O doutor Dong Yongming, dono de uma clínica em um vilarejo pequeno, acredita que pelo menos 80% dos moradores locais já haviam contraído Covid-19.
"Todos nos procuram quando estão doentes", disse ele. "Nós somos a única clínica aqui."
A maioria dos que morreram tinha doenças prévias, conta o médico.
Ele gerencia os remédios da vila e conta que só vende medicamentos para as pessoas de acordo com a necessidade de cada um.
"Por exemplo, eu dou apenas quatro comprimidos de ibuprofeno por pessoa", disse ele. "Eles não precisam de duas caixas. Isso é desperdício."
Ele disse acreditar que o pior da onda de Covid-19 já ficou para trás: "Não tivemos nenhum paciente nos últimos dias".
Os que morrem nesta região são enterrados nos campos. Os agricultores então continuam a plantar e criar gado em torno das sepulturas de seus ancestrais.
Dirigindo pela estrada, nós avistamos montes de terra com bandeiras vermelhas no topo. Muitos montes. Um fazendeiro pastor de cabras confirmou que eram novas sepulturas.
"As famílias têm enterrado os idosos aqui depois que eles morrem. Há mortos demais", disse ele.
Em sua aldeia, que tem milhares de habitantes, ele disse que mais de 40 residentes morreram durante a onda mais recente de Covid-19.
"Um dia alguém morria, no dia seguinte outra pessoa. Tem sido ininterrupto ao longo do último mês", disse ele.
Aqui no interior da China, as pessoas têm uma postura filosófica diante da vida e da morte. Um fazendeiro disse que as pessoas ainda comemorariam o Ano Novo Lunar como sempre fizeram.
"Meu filho e minha nora chegarão em breve", disse ele.

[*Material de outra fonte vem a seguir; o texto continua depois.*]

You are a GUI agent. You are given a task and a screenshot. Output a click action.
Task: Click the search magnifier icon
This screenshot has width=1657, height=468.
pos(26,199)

Eu perguntei se os moradores locais estavam preocupados com o fato de que o retorno de parentes poderia significar um aumento no número de infecções.
"As pessoas não devem se preocupar. Sem medo!" ele disse. "Você ainda será infectado, mesmo que se esconda. A maioria de nós já pegou e está bem."
Ele e muitos outros esperam que o pior da onda de Covid-19 já tenha passado. E que, pelo menos por enquanto, sua energia possa ser gasta em passar tempo com os vivos, em vez de enterrar os mortos.